Sept portes jusqu'au cœur (5)

63 8 0
                                    

Cinquième passage : Es-tu un Lapin?

Le paysage qui m'attend de l'autre côté ne me surprend en rien : les méandres d'un terrier. Dans ce trou noir qui se ramifie en plusieurs galeries, la seule source de luminosité est une faible phosphorescence émanant de toutes les parois suintantes. Elle embrume l'air d'un vert énigmatique portant avec elle des odeurs de décompositions végétales.

L'antre est étonnamment large, j'y tiens debout sans courbure. Je peux étendre les bras à l'horizontal sans effleurer les murs. Des gouttelettes me dégringolent dessus, elles glissent le long des radicelles qui pendent au plafond comme autant de stalactites.

J'étais perdue dans ma contemplation, lorsque un courant d'air surgit par dessus mon épaule. Une boule poilue, perchée sur de grandes guiboles, surmontée de deux longues oreilles agitées, m'a franchie comme on saute une haie.
Un lapin, tout ce qu'il y a de plus ordinaire.

Il remue le museau frénétiquement. Je le fixe en retour d'un air inspiré.

Je parle peut être un peu trop vite, mais cette partie est gagnée d'avance.

Il se ramasse, je fais de même par réflexe. Nous sommes deux coureurs dans les startingblocks. Je le dévore de mes yeux, passe ma langue sur mes lèvres par provocation, c'est le seul membre du jury avec lequel je peux me le permettre.

Son pelage blanc se hérisse d'indignation, son museau frétille, ses iris rouges grand ouverts lui donnent une tournure démente.

Il retient sa respiration, je fais de même, parcourue d'un soubresaut. Ses membres postérieurs se détendent soudainement, la poussée est digne de celle d'une puce toutes proportions gardées. D'un clignement d'yeux, il disparaît dans le premier tunnel à sa portée.

Je réagis aussi vite que mes réflexes humains me le permettent, usant de toute ma vivacité, de toute ma force forgée aux heures de suées. Je me lance à sa poursuite, s'en suit une course effrénée dans les couloirs du labyrinthe souterrain.

Je déchante très tôt. La souris est finaude et le chat pataud, ou dans le cas en présence : le lapin connaît les recoins de sa maison et le renard s'y confond et s'y fait berner.
Tâche difficile finalement...

Il rebondit et se joue de moi, bifurquant dans des creux insondables.  Le farfadet blanc me fait glisser dans des flaques, trébucher sur des cailloux traitre, déraper dans la gadoue...
Je ne suis pas très fraiche suite à mon bain de vase... et n'ai aucune envie de renouveler l'expérience si vite.

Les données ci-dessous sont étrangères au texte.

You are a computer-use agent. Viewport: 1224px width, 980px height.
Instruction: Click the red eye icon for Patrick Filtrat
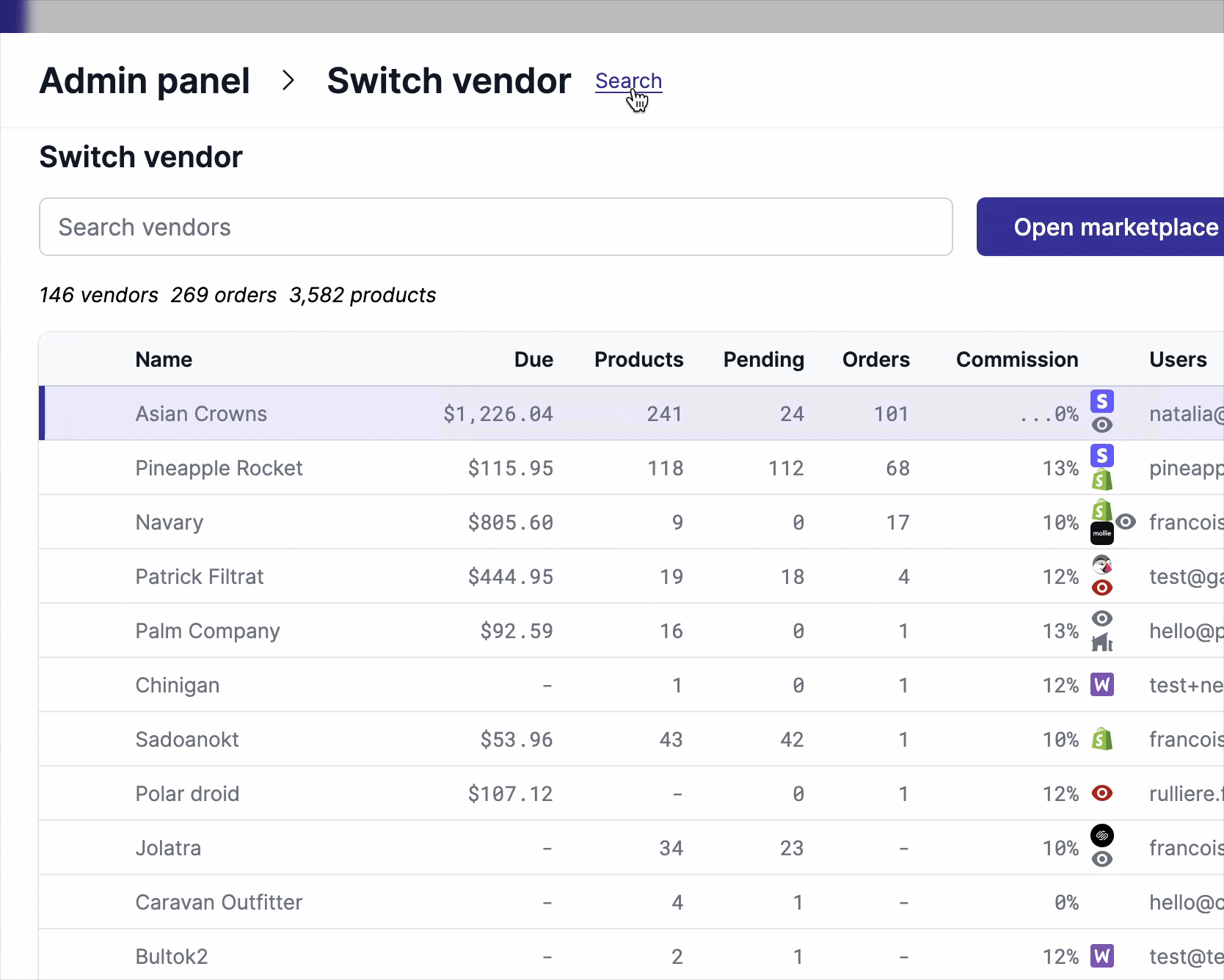[x=1102, y=588]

Je veux le rattraper mais aussi contrainte de garder une certaine distance. Il modifie sa trajectoire trop brusquement et de manière tout à fait aléatoire. Je risque de rater l'intersection à la dernière seconde et de le perdre dans le dédale. L'inverse est également vrai, je ne dois pas le laisser filer au loin.

Les oreilles dressées et le cul blanc qui luisent comme des balises montées sur pattes se dérobent à ma vue dans un virage. Je cours encore quelques secondes, suivant un chemin hasardeux, ajustant mon souffle, sans qu'il revienne dans mon champ de vision.

Je jure silencieusement.

Le rongeur m'a semé.

Je reviens sur mes pas, là où je l'ai perdu, et je mets en pratique les enseignements de mon père et de l'académie en ce qui concerne le pistage. Non pas que cela revête d'une quelconque difficulté, lorsque les empreintes de ma proie sont profondément marquées. Les suivre est un véritable jeu d'enfant, elles sont aussi évidentes que des flèches à diodes clignotantes.

Bientôt l'affaire se complique, les traces se multiplient et se recroisent, elles s'emmêlent en des nœuds inextricables. A croire que toute une clique de mangeurs de carottes est venue faire la sarabande, avec, comme projet anticipé, l'ambition de me faire tourner en bourrique!